→ **SUAS TAREFAS**:
**1.** Responda com base no trecho sobre jingles eleitorais:
(a) A que década remontam os primeiros jingles eleitorais no Brasil?
(b) Que regras segue a indústria de produção dessas canções?
(c) O que permitiu o uso comercial do rádio?
**2.** Transforme em lista o parágrafo do trecho sobre jingles eleitorais que começa com "2022: ano eleitoral.", mantendo as informações principais.
**3.** Retome o trecho sobre jingles eleitorais a partir da última frase apresentada e continue o texto.

→ **TRECHO PARA LEITURA**:
· · · ·

Nos alto falantes de carros, nas rádios, televisões e na internet. Os jingles de campanha são marca do período eleitoral brasileiro, ficando na história e na mente do eleitor

2022: ano eleitoral. Você já está com alguma música de campanha presa na cabeça? Os famosos jingles são elementos essenciais na campanha dos políticos: passam mensagens de forma rápida, apresentam os candidatos e, se atingirem o objetivo desejado, ficam “na boca do povo”. Pensando em atender os interesses eleitorais dos partidos e indivíduos, existe toda uma indústria ao redor da produção dessas canções, que segue regras do direito eleitoral e da publicidade. 

 

“Varre, varre, varre, vassourinha”

Os primeiros jingles eleitorais no Brasil remontam à década de 1930, quando a expansão do rádio permitiu que esse meio de comunicação fosse usado de forma comercial. Desde então, as canções políticas são marcas do período de eleições, tocando em carros de som, alto falantes, sendo cantadas em comícios, veiculadas na televisão e, mais recentemente, na internet.

· · · ·

→ **LISTAGEM EXIBIDA**:
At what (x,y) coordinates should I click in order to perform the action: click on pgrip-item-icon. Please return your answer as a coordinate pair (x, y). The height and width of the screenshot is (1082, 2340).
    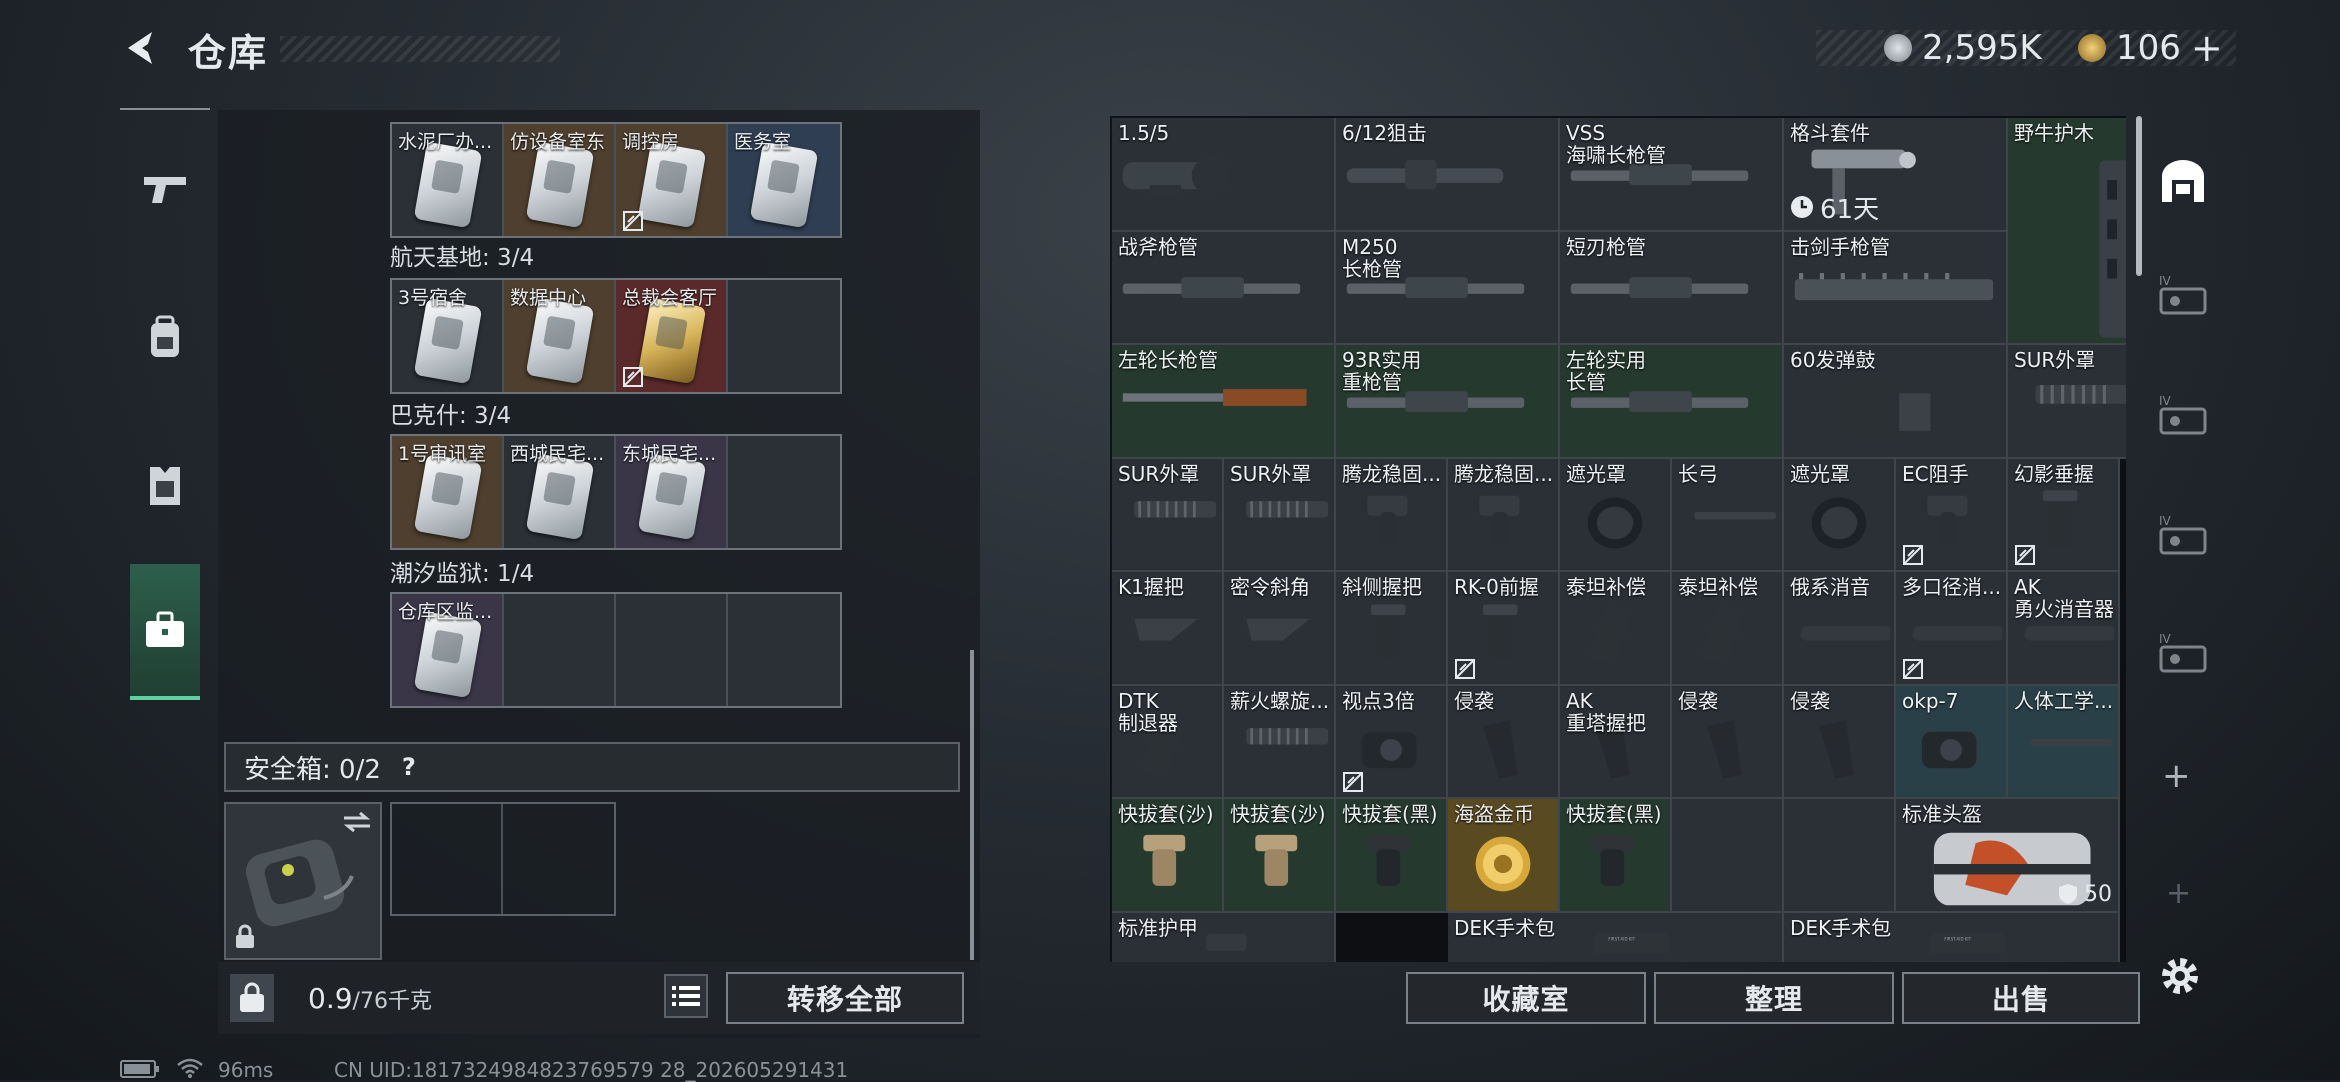
    Looking at the image, I should click on (1836, 750).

· · · ·

→ **RESPOSTAS DO EXERCÍCIO**:
**1.**
(a) À década de 1930.
(b) Regras do direito eleitoral e da publicidade.
(c) A expansão do rádio.

**2.**
- 2022 é ano eleitoral.
- Os jingles são elementos essenciais nas campanhas dos políticos.
- Eles passam mensagens de forma rápida e apresentam os candidatos.
- Quando atingem o objetivo, ficam "na boca do povo".
- Há toda uma indústria dedicada a produzir essas canções para atender aos interesses eleitorais de partidos e indivíduos.
- Essa produção segue regras do direito eleitoral e da publicidade.

**3.**
Algumas dessas músicas ficaram famosas a ponto de serem repassadas por gerações e comentadas nas aulas de história. É o caso de “Varre vassourinha”, tema da campanha de Jânio Quadros à presidência, em 1960. 

 

“Varre, varre, varre, varre vassourinha!

Varre, varre a bandalheira!

(…) Jânio Quadros é a esperança desse povo abandonado!

Jânio Quadros é a certeza de um Brasil, moralizado!”

 

A ideia da “vassourinha”, apesar de caricata, deu certo: Jânio Quadros foi eleito e governou até 1961, quando renunciou ao cargo. É justamente a possibilidade de impulsionar campanhas por meio de canções, o que incentiva os candidatos a procurarem produtoras especializadas para a criação de seus jingles.

 

Mas como acontece o processo de criação de um jingle?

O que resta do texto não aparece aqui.